Entamer une saison de 82 matchs dans la perspective de terminer le plus bas possible va absolument à l’encontre de l’idéologie de la compétition qui fait l’identité même des sportifs. En effet, qu’est-ce qu’un sportif professionnel sinon un compétiteur acharné ? Du point de vue des dirigeants, il peut paraître pertinent, bien que peu glorieux, de laisser passer une saison pour mieux préparer l’avenir. Mais celui qui foule le parquet, qui sue et se bat un soir sur deux contre des adversaires qui en veulent, ce n’est pas Sam Hinkie. Ce sont les joueurs, des professionnels qui ont pour but de gagner, le plus possible. Il n’est pas étonnant, quand on y réfléchit, de voir les bons débuts de saison des Suns et des Sixers, les deux équipes les plus pointées du doigt pour « tanking » en début de saison. Malgré des effectifs très faibles et peu expérimentés, ces équipes gagnent des matchs et s’illustrent par leur formidable rage de vaincre, à l’exacte opposée des véleités de leurs dirigeants. Piqués dans leur orgueil, on voit des joueurs de devoir se révéler, des rookies surprendre leur monde et les équipes engranger des victoires de prestige.
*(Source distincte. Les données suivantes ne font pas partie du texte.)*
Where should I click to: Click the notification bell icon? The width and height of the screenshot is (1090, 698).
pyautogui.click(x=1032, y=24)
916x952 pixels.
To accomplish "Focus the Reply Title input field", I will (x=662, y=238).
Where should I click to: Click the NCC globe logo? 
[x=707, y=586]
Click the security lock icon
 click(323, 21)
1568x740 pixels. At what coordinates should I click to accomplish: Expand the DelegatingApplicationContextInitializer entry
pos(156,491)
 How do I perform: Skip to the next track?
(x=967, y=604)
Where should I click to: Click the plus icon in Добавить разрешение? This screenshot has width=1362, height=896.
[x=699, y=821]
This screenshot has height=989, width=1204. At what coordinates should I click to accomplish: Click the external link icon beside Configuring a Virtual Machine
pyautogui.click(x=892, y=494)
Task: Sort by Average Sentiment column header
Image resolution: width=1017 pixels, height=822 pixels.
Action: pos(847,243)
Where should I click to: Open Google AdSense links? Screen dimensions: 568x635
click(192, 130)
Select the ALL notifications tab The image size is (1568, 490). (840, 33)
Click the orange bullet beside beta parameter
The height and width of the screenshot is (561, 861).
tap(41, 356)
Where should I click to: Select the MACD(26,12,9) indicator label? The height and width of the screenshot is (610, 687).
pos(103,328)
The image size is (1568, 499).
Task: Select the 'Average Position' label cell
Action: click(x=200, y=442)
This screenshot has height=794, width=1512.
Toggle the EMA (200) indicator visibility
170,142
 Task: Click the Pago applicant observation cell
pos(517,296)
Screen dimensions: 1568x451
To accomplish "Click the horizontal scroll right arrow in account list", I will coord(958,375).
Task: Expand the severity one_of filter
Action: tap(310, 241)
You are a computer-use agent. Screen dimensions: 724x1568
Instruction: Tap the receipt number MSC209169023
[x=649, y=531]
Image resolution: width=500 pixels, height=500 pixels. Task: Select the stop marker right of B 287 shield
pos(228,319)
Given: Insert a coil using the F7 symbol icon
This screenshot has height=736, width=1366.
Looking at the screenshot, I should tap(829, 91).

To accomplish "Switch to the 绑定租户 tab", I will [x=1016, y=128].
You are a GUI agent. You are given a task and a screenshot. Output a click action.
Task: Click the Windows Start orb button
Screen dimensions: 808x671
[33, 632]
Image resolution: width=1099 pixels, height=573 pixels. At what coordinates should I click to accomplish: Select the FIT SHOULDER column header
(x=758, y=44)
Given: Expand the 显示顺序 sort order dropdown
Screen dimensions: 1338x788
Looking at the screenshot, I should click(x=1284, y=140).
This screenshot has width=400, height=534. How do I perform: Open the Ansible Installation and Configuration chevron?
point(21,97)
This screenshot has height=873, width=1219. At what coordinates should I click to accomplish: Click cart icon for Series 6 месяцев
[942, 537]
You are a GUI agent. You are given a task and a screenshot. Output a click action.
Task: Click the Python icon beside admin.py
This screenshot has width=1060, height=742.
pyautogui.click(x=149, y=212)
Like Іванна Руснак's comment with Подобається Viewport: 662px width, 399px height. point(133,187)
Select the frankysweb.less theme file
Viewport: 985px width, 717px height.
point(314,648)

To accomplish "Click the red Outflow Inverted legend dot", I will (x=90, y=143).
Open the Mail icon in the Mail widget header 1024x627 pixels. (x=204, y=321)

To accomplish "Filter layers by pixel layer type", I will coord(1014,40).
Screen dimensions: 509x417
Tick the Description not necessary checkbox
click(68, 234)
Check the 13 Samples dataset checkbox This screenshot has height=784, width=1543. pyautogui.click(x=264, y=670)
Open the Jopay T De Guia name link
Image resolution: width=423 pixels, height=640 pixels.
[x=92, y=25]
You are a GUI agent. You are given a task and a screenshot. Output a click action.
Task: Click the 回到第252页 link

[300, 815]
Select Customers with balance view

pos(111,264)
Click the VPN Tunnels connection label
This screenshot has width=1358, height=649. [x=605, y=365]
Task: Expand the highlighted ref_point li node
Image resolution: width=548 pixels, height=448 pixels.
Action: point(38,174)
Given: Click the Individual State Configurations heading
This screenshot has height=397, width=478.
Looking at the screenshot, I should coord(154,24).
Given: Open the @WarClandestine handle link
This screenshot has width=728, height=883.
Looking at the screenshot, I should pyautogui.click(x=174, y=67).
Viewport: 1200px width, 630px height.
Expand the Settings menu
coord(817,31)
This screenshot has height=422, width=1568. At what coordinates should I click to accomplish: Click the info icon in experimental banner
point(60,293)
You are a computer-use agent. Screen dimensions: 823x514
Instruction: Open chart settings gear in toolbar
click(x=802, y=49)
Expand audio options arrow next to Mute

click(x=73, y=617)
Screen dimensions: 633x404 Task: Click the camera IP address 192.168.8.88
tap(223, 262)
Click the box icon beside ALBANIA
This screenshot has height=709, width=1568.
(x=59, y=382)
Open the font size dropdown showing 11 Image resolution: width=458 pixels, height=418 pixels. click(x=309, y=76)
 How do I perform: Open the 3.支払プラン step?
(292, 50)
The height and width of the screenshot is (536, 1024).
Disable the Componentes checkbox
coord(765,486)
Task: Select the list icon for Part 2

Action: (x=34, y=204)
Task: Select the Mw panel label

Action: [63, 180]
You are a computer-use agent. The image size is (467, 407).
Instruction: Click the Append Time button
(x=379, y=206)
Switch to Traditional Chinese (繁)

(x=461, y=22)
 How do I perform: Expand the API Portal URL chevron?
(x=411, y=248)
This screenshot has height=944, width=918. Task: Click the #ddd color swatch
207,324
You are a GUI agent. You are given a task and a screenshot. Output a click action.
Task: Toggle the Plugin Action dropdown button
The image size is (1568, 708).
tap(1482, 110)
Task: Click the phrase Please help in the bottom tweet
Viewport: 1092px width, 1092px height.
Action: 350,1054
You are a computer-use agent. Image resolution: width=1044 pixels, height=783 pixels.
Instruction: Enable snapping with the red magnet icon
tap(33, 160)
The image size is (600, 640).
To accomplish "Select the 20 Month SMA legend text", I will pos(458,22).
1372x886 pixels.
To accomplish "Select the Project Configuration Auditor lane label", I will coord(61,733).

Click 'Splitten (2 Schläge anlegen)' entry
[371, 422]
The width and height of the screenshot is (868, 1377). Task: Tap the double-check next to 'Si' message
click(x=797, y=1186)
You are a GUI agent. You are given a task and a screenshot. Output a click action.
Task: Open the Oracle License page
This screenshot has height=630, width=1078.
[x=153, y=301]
Qui aurait parié, il y a encore deux semaines, que les Sixers menés par Thad Young et Michael Carter Williams feraient tomber les Bulls et le Heat sur le fil, dans les derniers instants ? Personne n’y croyait, excepté les joueurs eux-mêmes qui refusent de n’être qu’une « transition », une année sacrifiée. Nul n’imaginait Phoenix émarger à un très correct 5-3, menés par Bledsoe mais également les 16pts-6rds de M.Morris ou encore le très bon apport de Gerald Green (si si, je vous jure).
Après avoir mis toutes les chances de leur côté pour s’assurer de drafter haut, les dirigeants se retrouvent donc face à une dernière difficulté, probablement la plus contraignante : les joueurs jouent pour gagner. Que l’on aligne sur le parquet un 5 all star ou des jeunes peu talentueux, ils se battront pour gagner, pour assurer leur statut ou au contraire pour faire mentir l’opinion publique, les critiques et autres prédictions. Dans le cas des sixers, les joueurs se battent aussi pour leur dernière année de contrat, pour s’assurer un deal juteux. Le décalage entre des dirigeants qui veulent perdre pour reconstruire et des joueurs qui veulent gagner, qui jouent chaque soir et ne peuvent donc pas s’inscrire de la même façon dans des projets à long terme est caractéristique de ce début de saison qui voit les Sixers détenir la 3e place de la conférence Est et les Suns apparaître à une très honorable 6e place à l’Ouest. Il nous amène à poser d’une façon différente, éloignée de la simple question « est-il éthique de vouloir perdre un match », le problème du tanking et du décalage entre les volontés des dirigeants et la réalité du terrain, entre la NBA des propriétaires et celle des joueurs. Vision à long terme contre vision au jour le jour, il est intéressant de voir une si grande disparité d’ambitions et de volontés entre les différents acteurs de notre Ligue.
Le début de saison des Sixers et des Suns offre un moment rafraîchissant, qui nous rappelle la part de spontanéité des équipes et nous montre de beaux moments de combattivité. Profitons-en.